Building an economic model for the first time can feel intimidating. The good news: AI is genuinely useful here, not because it knows your numbers, but because it can help you think through the structure of your model, identify what you're missing, and pressure-test your assumptions before you discover the hard way that something doesn't add up.
The key reminder from the Week 5 reading applies doubly here: you still need to build it yourself. Use AI to think alongside you, not to hand you a spreadsheet you don't understand. An investor will ask you about every line — you need to own it.
Structuring your model
Before you open a spreadsheet, it helps to talk through the structure of your model. Different business models have very different economic shapes, and AI can help you figure out which tabs and categories you actually need for your particular venture.
Try this prompt
"My startup is [describe it — what you sell, to whom, and how]. Help me think through the structure of an economic model for this type of business. What are the key revenue drivers, the main cost categories, and the most important assumptions I'll need to make? What makes the economics of this business model different from a typical product or services company?"
Identifying your key levers
Every business has two or three numbers that really drive everything else. Finding yours early saves enormous time. AI can help you figure out which assumptions will have the biggest impact on your model's outcome — so you know where to focus your energy on validation.
Try this prompt
"Here are the main assumptions in my economic model: [list them — price, volume, CAC, churn, margins, etc.]. Which of these is likely to have the biggest impact on my path to profitability? Where should I be most focused on testing and refining my estimates with real data?"
Sanity-checking your revenue assumptions
Revenue assumptions are where most first-time founders are most wildly optimistic. AI can help you pressure-test whether your numbers are in a reasonable range — and identify what you'd have to believe for them to be true.
Try this prompt
"My startup projects [X revenue] in year one, growing to [Y revenue] in year two. Here are my assumptions: [describe them]. Does this growth rate seem realistic for a company at this stage in this market? What would I need to believe about customer acquisition, conversion rates, and retention for these numbers to hold?"

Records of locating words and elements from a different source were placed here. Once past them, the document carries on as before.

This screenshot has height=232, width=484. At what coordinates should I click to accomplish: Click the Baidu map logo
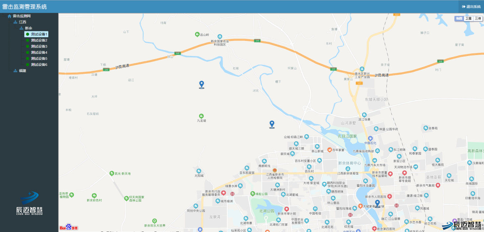tap(69, 227)
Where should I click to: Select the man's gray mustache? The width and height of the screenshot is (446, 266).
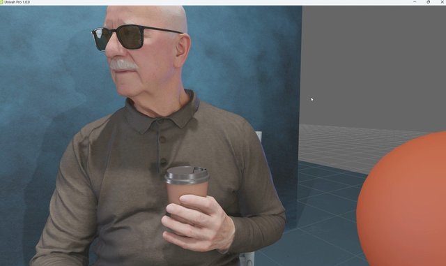point(123,65)
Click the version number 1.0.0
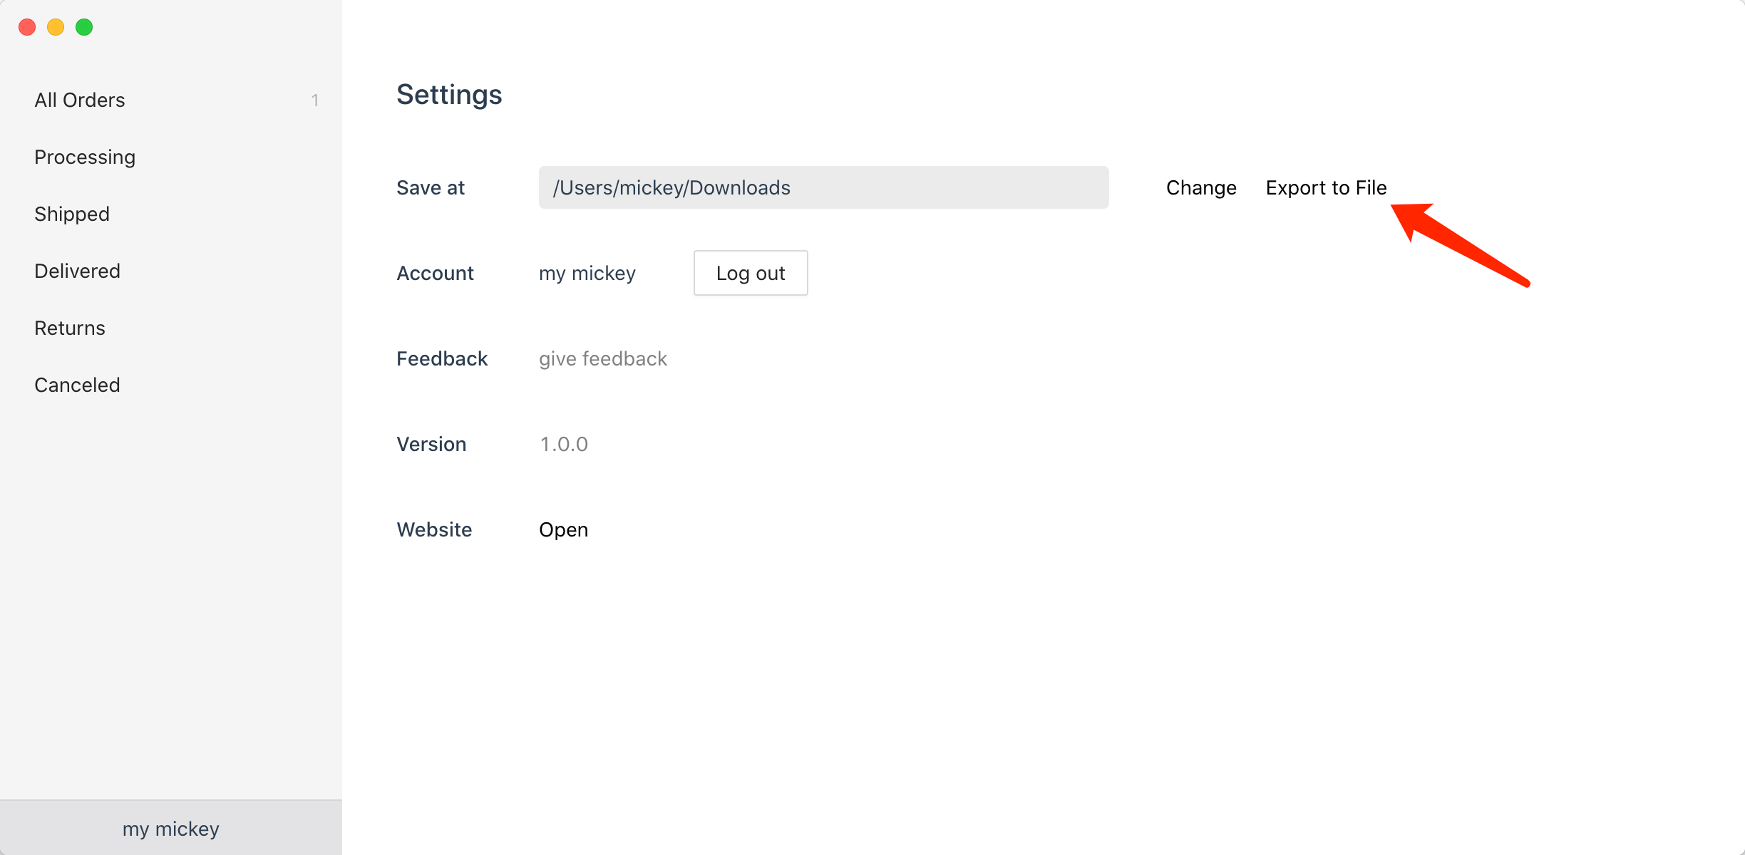1745x855 pixels. click(x=564, y=444)
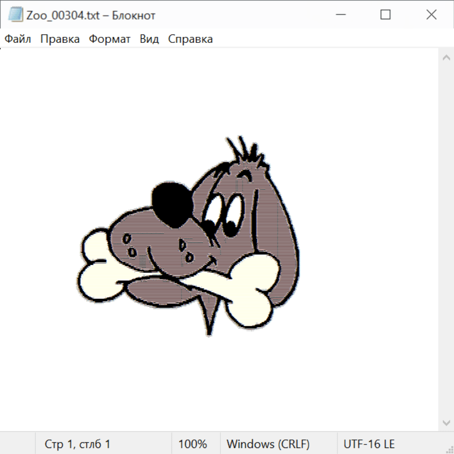Minimize the Notepad window
This screenshot has width=454, height=454.
click(x=339, y=15)
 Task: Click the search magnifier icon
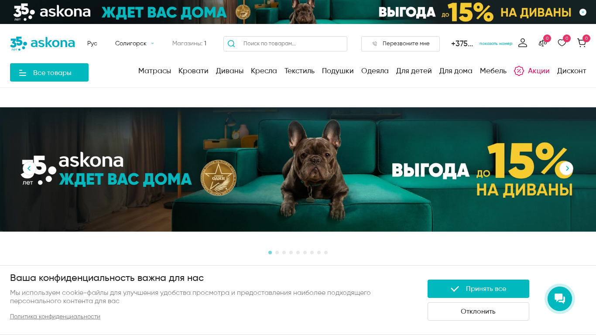(231, 44)
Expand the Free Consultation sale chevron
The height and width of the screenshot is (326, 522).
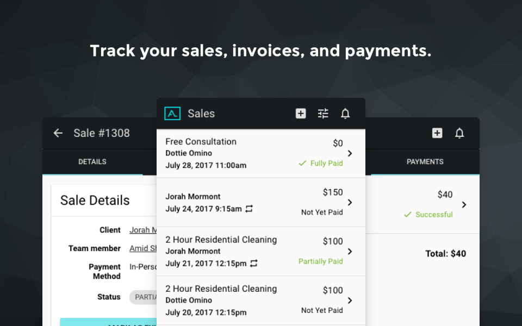point(350,153)
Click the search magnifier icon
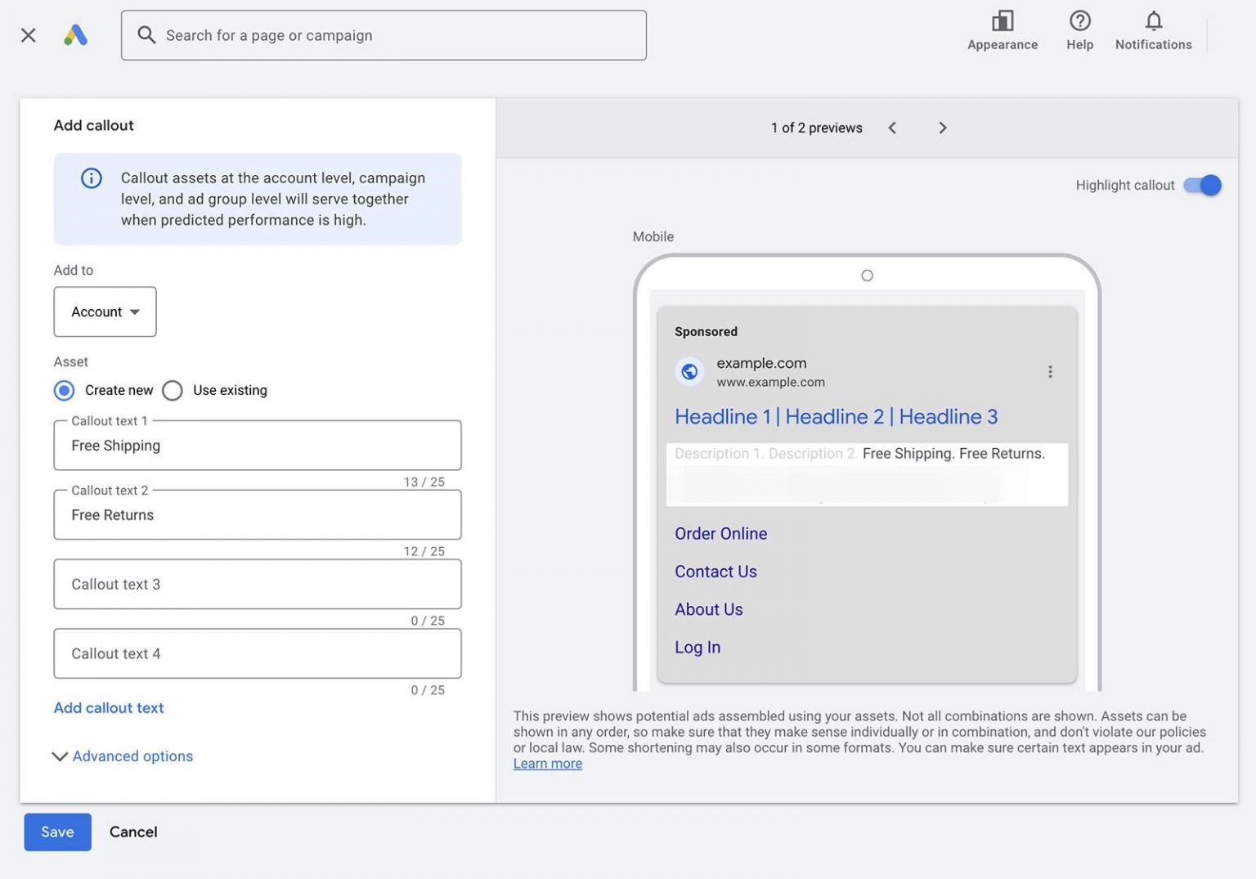Viewport: 1256px width, 879px height. (x=146, y=35)
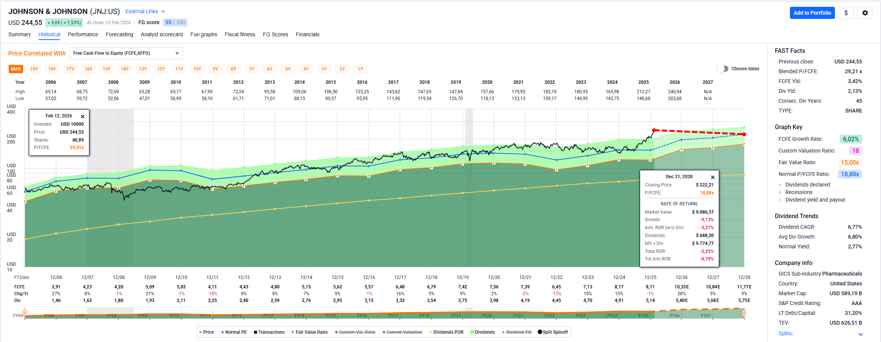Screen dimensions: 881x342
Task: Open the Financials tab
Action: click(x=307, y=34)
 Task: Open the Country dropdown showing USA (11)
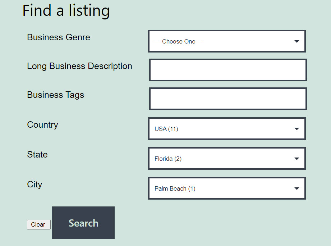click(227, 129)
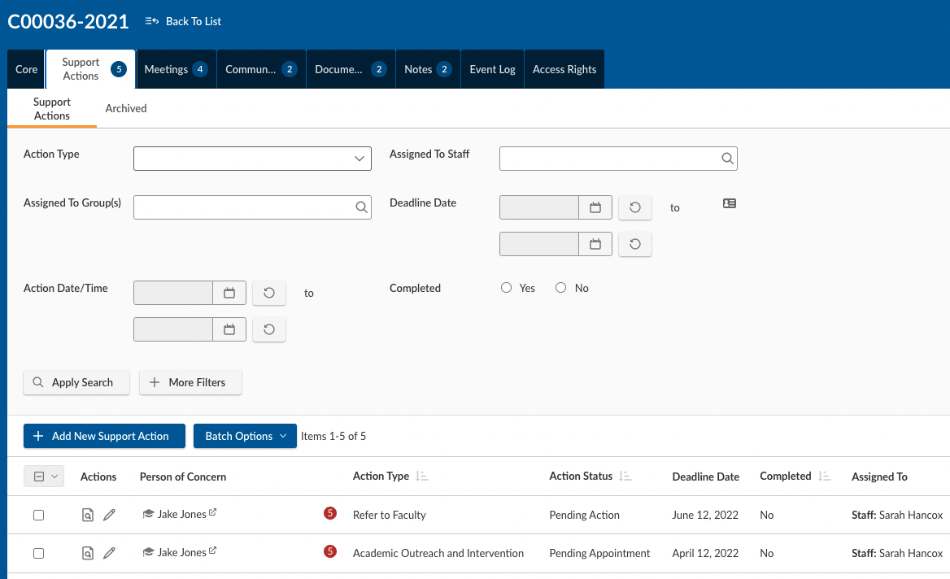Image resolution: width=950 pixels, height=579 pixels.
Task: Click the contact card icon beside Deadline Date
Action: click(x=730, y=203)
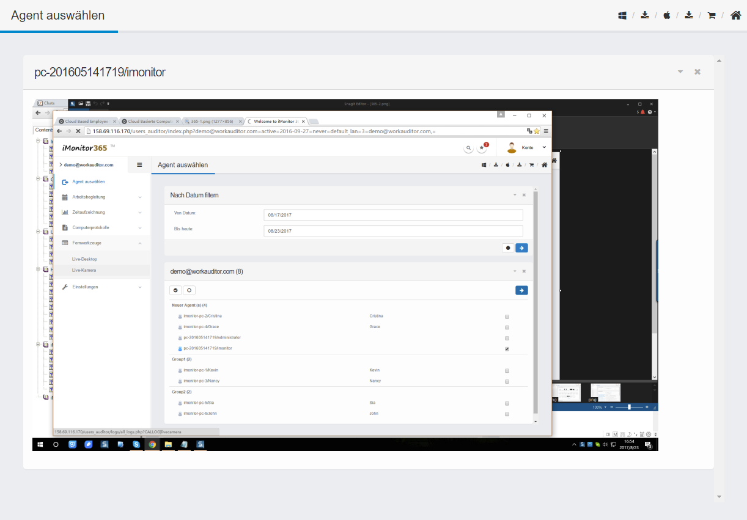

Working through CAC and LTV
Customer Acquisition Cost and Lifetime Value are the two numbers that matter most. If you don't yet have real data, AI can help you build a first-principles estimate and identify comparable businesses whose CAC:LTV ratios you might use as benchmarks.
Try this prompt
"Help me think through CAC and LTV for my startup. We sell [product/service] at [price] to [customer type], and we plan to acquire customers through [channels]. Walk me through how to estimate both CAC and LTV for this model, and tell me what ratio I should be aiming for to have a healthy unit economics story for investors."
Estimating costs you haven't thought of
First-time founders reliably underestimate costs. AI can play the role of an experienced CFO asking uncomfortable questions — surfacing the expense categories you forgot to include.
Try this prompt
"Here are the cost categories I've included in my economic model: [list them]. What am I likely missing? What are the most commonly overlooked costs for a [type of startup] at the early stage? Please be specific — I'd rather find these now than in front of an investor."
Figuring out your capital needs
Once you have a model, you can use it to figure out how much money you need and when. AI can help you think through the implications of your cash flow timeline and what that means for fundraising strategy.
Try this prompt
"Based on my model, my startup will reach cash flow breakeven around [month/year], and I'll need approximately [amount] to get there. Help me think through what this means for my fundraising strategy. How should I think about how much to raise, when to raise it, and what type of capital makes sense at each stage?"
Explaining your model to investors
Guy Kawasaki's point is that financial projections tell a story. AI can help you translate your spreadsheet into a narrative that makes the economics intuitive — and help you anticipate the questions an investor will ask.
Try this prompt
"Here is a summary of my startup's economic model: [describe the key numbers — revenue trajectory, main costs, path to profitability, capital needs]. Help me tell this as a coherent story for investors. What is the narrative arc of these numbers, and what questions should I be prepared to answer when I present them?"